### Travail à faire
Veuillez recopier fidèlement le passage du texte sur la pêche aux barbillons situé entre « Le meilleur moment » et « surface de l’eau. », ces deux bornes incluses.

++++ Texte présenté

Barbillons au vif.
— Avant que le lit de la Loire, à travers Nantes, fût
transformé, on pêchait souvent sur les cales de l’Hôtel des P. T. T.,
de la poissonnerie, de l’embarcadère du « Roquio » à la gare de la
Bourse. Le bras de la Bourse était riche en barbillons ; en temps normal,
c’était la plombette au fromage de gruyère ; pendant la saison de remontée
des civelles, on faisait, avec ces petites bêtes, de bonnes prises.
Le meilleur moment était la marée montante ; à ce
moment, de basse Indre, Indret, le Pellerin, les bateaux de pêche remontaient
la Loire pour se livrer à la capture des civelles dont ils remplissaient
quantité de sacs ; ces prises étaient expédiées en Espagne pour être mises
en conserve ; elles revenaient, après, en France. Dans toute la région,
les civelles étaient vendues, par les marchandes de poissons, en pains de la
grosseur d’une moyenne orange. Et, si de nombreuses personnes s’en régalaient,
les barbillons, eux aussi, s’en montraient friands.
À la tombée de la nuit, on entendait souvent le bruit qu’ils
faisaient en aspirant les petites bêtes, le long des murs des quais, à la
surface de l’eau.

++++++++
++++ Données fournies

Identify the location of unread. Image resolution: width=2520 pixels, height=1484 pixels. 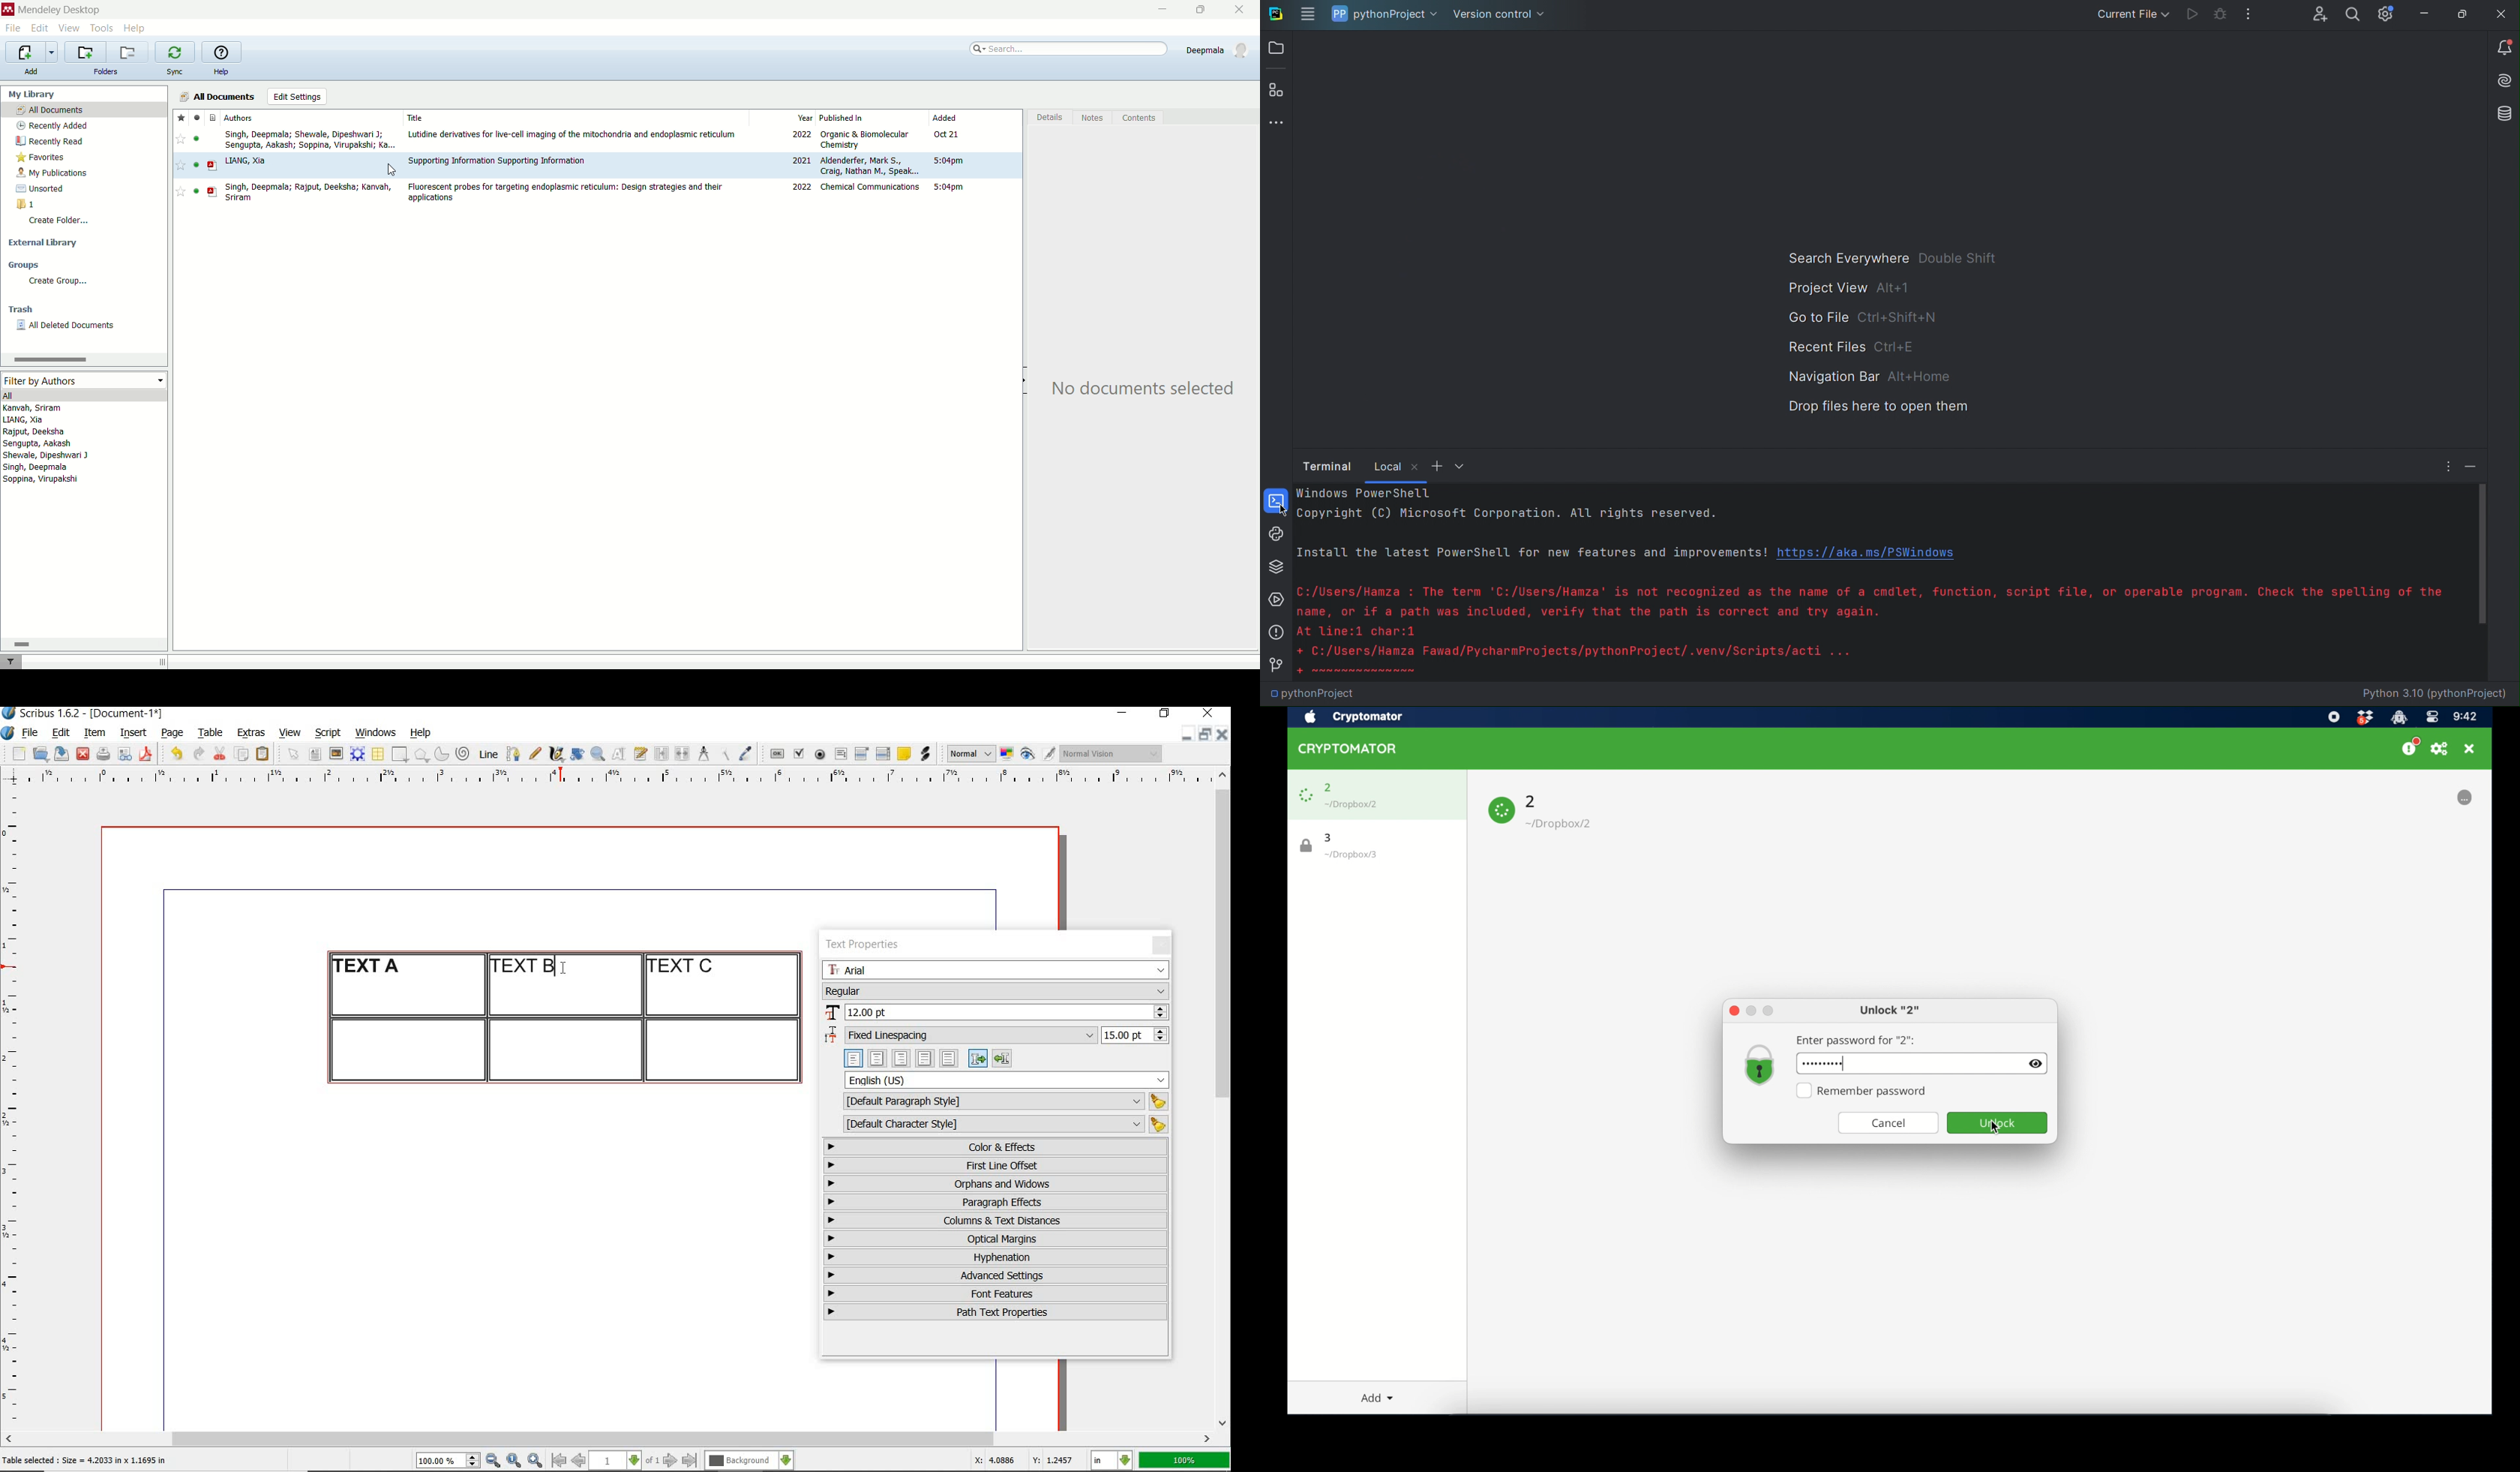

++++++++

### Réponse rédigée
Le meilleur moment était la marée montante ; à ce
moment, de basse Indre, Indret, le Pellerin, les bateaux de pêche remontaient
la Loire pour se livrer à la capture des civelles dont ils remplissaient
quantité de sacs ; ces prises étaient expédiées en Espagne pour être mises
en conserve ; elles revenaient, après, en France. Dans toute la région,
les civelles étaient vendues, par les marchandes de poissons, en pains de la
grosseur d’une moyenne orange. Et, si de nombreuses personnes s’en régalaient,
les barbillons, eux aussi, s’en montraient friands.
À la tombée de la nuit, on entendait souvent le bruit qu’ils
faisaient en aspirant les petites bêtes, le long des murs des quais, à la
surface de l’eau.